Unlike his father, Justin Trudeau’s off-hand comments are seldom witty and usually backfire, exposing the out-of-touch, coddled prince who fanaticizes about being a champion of the people.
Trudeau’s most recent faux pas happened at a $1,500 a person function for high-end Liberal donors at the Omni King Edward Hotel in Toronto..
While Trudeau was preaching to the converted at the function, a woman confronted him about the decades old issue of mercury poising on the Grassy Narrows Ojibway First Nation in northwestern Ontario.
Having unfolded a banner calling for compensation, the woman shouted, “People in Grassy Narrows are suffering from mercury poisoning. You committed to addressing this crisis.”
Trudeau responded with overwhelming arrogance and a political tin ear, saying to the woman, “Thank you for being here. Thank you very much for your donation tonight. I really appreciate the donation to the Liberal Party of Canada.”
That Trudeau’s response drew laughter and applause from the crowd is an indication of the kind of mindset one encounters in the upper echelons of the Liberal Party.
The Grassy Narrows First Nation has contended with mercury poisoning for decades, due to the Dryden Chemical Company emptying its effluent into the Wabigoon-English River system.
The Dryden Chemical Company supplied large amounts of sodium hydroxide and chlorine to the Dryden Pulp and Paper Company.
The Dryden Chemical Company dumped an estimated ten tons of mercury into the Wabigoon-English River system between 1962 and 1970.
Although, both the paper mill and chemical company ceased operations in 1976 the intervening years have done nothing to mitigate the levels of mercury in the river system, although the Dryden pulp and paper industry and the Canadian Government assured Grassy Narrows residents that it would.
It is surprising that Trudeau show a great affinity for the protester as the Grassy Narrows situation, along with being a serious health and quality of life concern, it is also an Aboriginal and an environmental matter, the last two concerns supposedly pivotal concerns of Trudeau.
That Trudeau treated a female protester so disrespectfully also goes against the image he fashioned as the champion of women’s equality.
Trudeau has now ensured that we no longer need to look south of the border to cite an example of supreme arrogance and ignorance coming from political leadership.
Of course, it is difficult not to accept a public apology as sincere, and even if the apology is insincere, the act of apologizing publicly is acknowledgment that something needs to be addressed.
The day after the incident with the protestor Trudeau apologized, managing to sound contrite and sanctimonious at the same time.
“As I think you all know, from time to time I’m in situations where people are expressing concerns or protesting a particular thing, and I always try to be respectful and always try to engage with them in a positive way,” he said, after attending a meeting in Halifax.

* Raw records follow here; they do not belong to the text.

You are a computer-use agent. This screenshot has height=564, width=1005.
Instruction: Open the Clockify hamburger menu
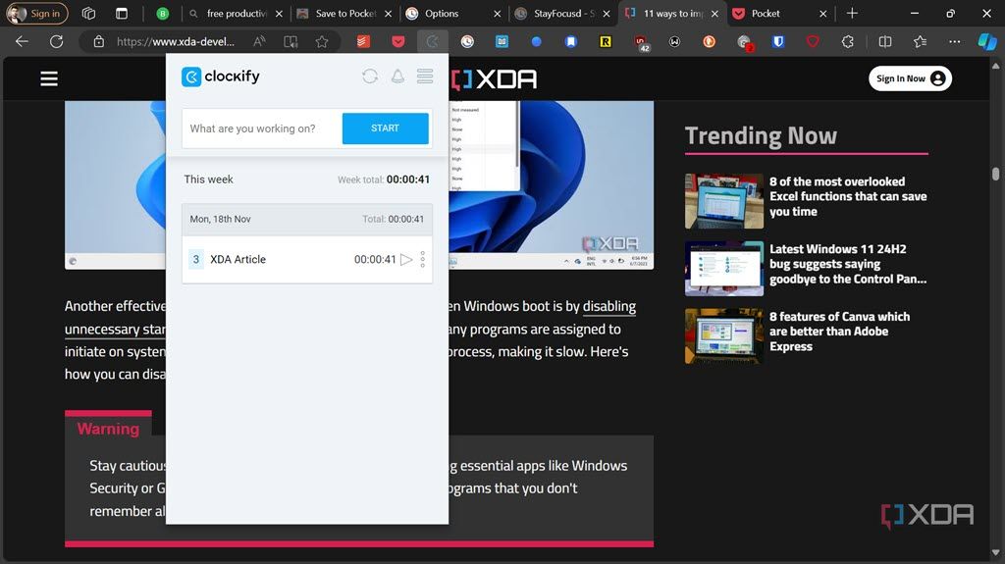point(425,77)

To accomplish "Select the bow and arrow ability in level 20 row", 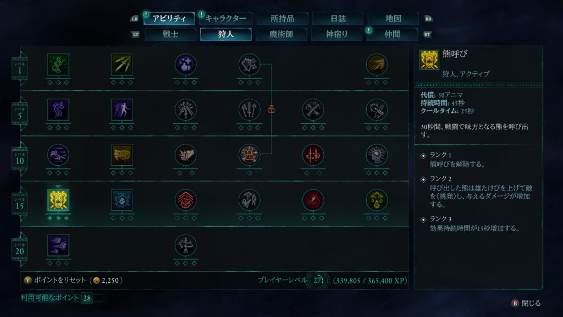I will (x=185, y=245).
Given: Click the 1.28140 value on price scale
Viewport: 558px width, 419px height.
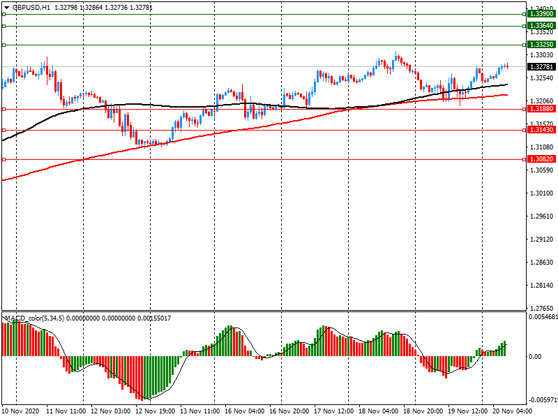Looking at the screenshot, I should (x=541, y=286).
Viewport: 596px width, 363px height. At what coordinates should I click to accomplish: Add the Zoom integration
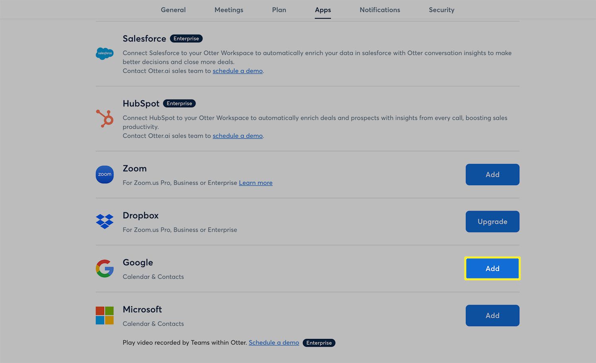[492, 175]
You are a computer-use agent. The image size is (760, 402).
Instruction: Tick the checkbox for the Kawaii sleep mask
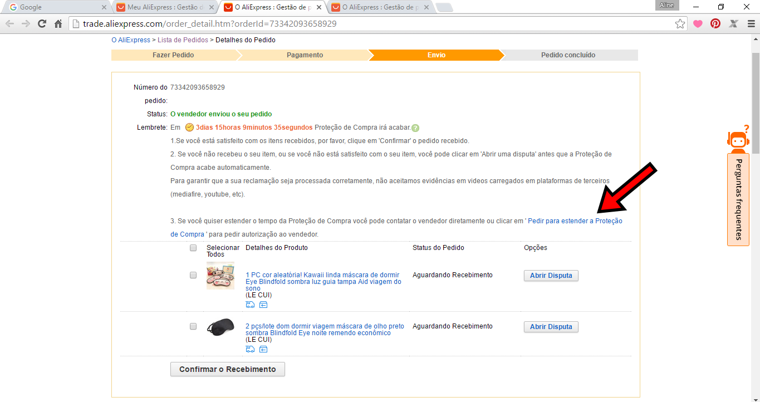click(x=193, y=275)
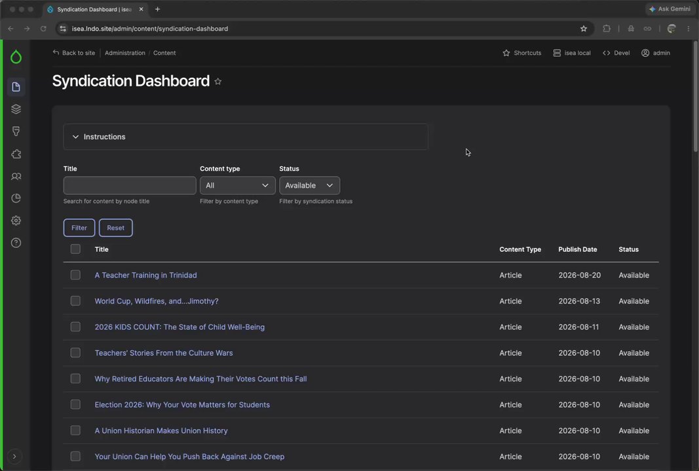Star the Syndication Dashboard page as a shortcut
699x471 pixels.
coord(218,82)
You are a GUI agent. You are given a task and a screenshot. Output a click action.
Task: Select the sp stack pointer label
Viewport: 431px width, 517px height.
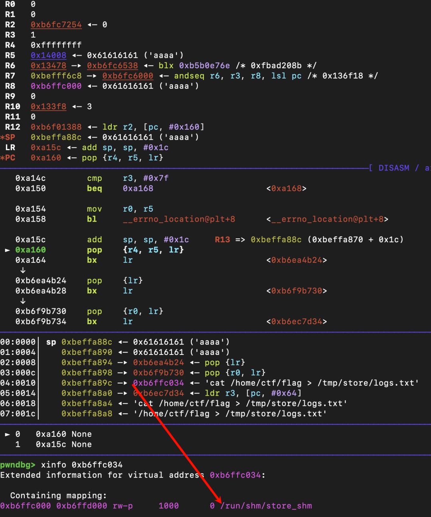coord(51,342)
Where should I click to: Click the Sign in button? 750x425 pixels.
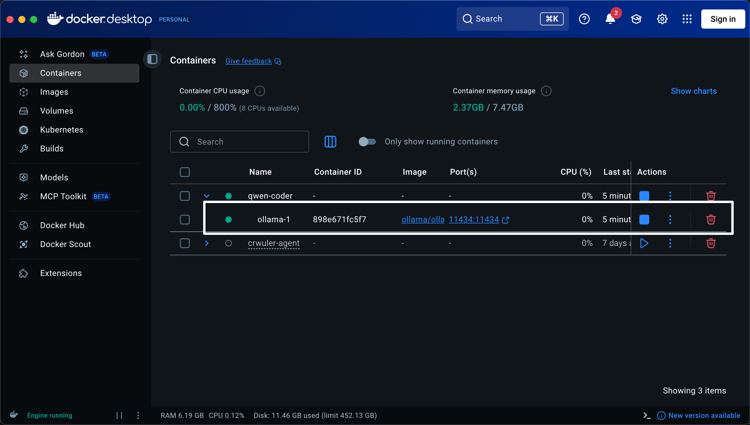pos(723,19)
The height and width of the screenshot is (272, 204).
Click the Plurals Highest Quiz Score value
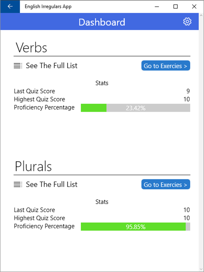point(186,218)
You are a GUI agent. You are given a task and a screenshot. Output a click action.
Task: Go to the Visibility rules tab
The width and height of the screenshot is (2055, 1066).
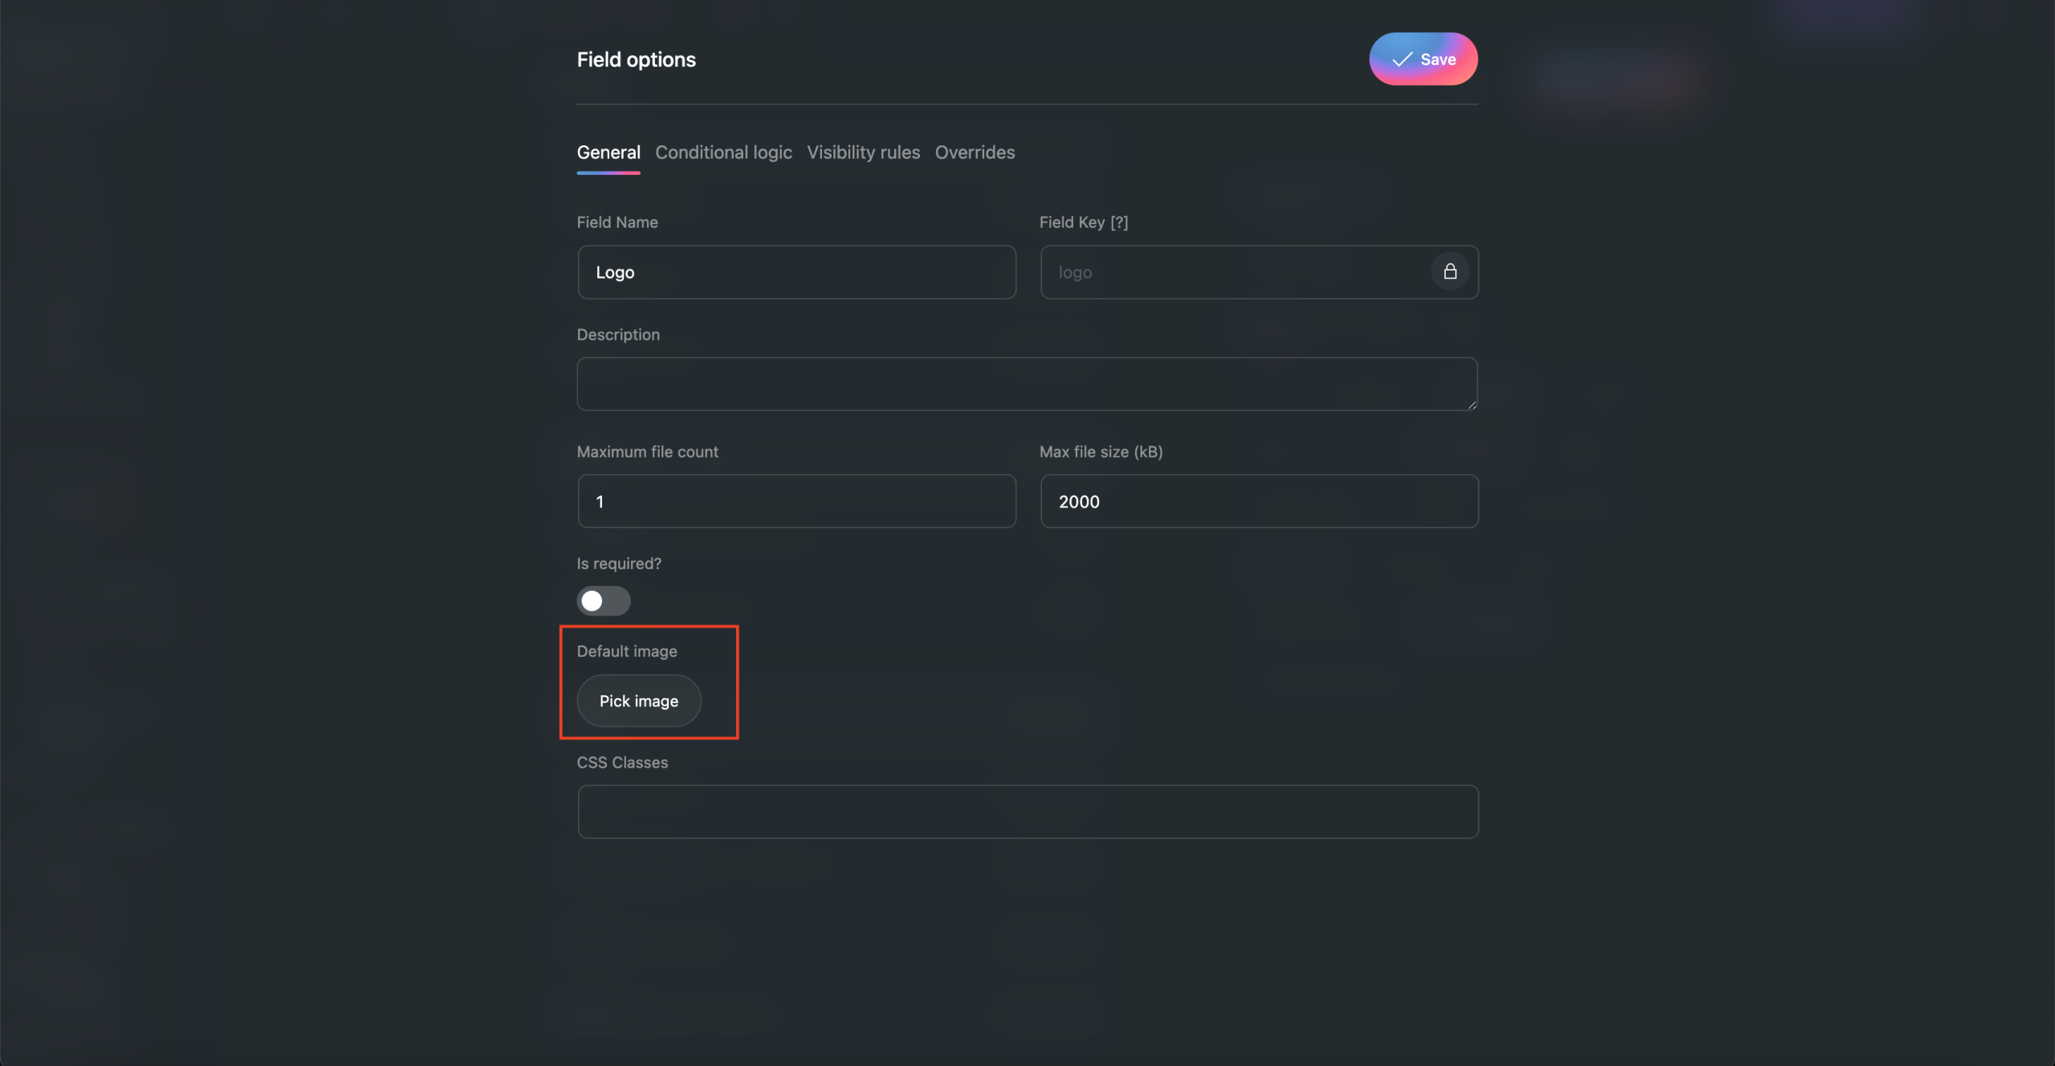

“That’s how I believe democracy should function, and I didn’t do that last night. Last night I lacked respect towards them and I apologize for that.”
It is good to apologize and express regret. It is also good to feel you can trust an apology and move on.
However, the behavior that called for the apology is sometimes difficult to ignore.
In this instance, the reason Trudeau apologized is that he ridiculed and disrespected a woman protesting on behalf of her community, who have been contending with mercury poison for decades.
It is important to remember that while he mocked the woman, Trudeau played to the crowd like a bully and sadly, the crowd responded with laughter and applause.